Renaissance
Vanaf circa 1450 komt Rome weer tot bloei. De stad wordt letterlijk opnieuw geboren en rijst op uit zijn as. De pausen stimuleren het ontwerpen en neerzetten van veel nieuwe palazzi en ook wetenschap en filosofie bloeien weer op. Deze ontwikkelingen komen nog eens in een stroomversnelling als de leden van de rijke families De’ Medici en Borgia op het pauselijk pluche plaatsnemen.
Want eerlijk is eerlijk: zonder Florence zou de renaissance er niet zijn geweest. Ook niet in Rome. Veel kunstenaars uit Florence reizen af naar Rome om een of meer opdrachten voor een of meerdere pausen te voltooien.

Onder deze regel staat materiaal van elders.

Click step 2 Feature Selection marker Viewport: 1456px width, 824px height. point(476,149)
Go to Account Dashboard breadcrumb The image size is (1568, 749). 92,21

Michelangelo, Botticelli, Ghirlandaio… ze komen allemaal uit Florence, waar de kunst al tot een enorme bloei is gekomen. Ze zoeken hun heil onder de vleugels van de pausen, omdat dat nu eenmaal de opdrachten met de meeste eer en het meeste geld oplevert.
In de stad zijn nog steeds veel hoogtepunten uit de renaissance te zien. Een van de eerste bouwwerken die tijdens de renaissance in Rome werd gerealiseerd is het tempeltje van Bramante, il Tempietto, bij de San Pietro in Montorio (Trastevere). Ook een groot deel van Vaticaanstad werd tijdens de renaissance voltooid of vervolmaakt, waaronder de Sixtijnse Kapel.
De stad zal echter nog uitbundiger groeien en bloeien ten tijde van de Barok, met bouwmeesters als Bernini en Borromini die de stad een groot deel van het huidige aanzien hebben gegeven.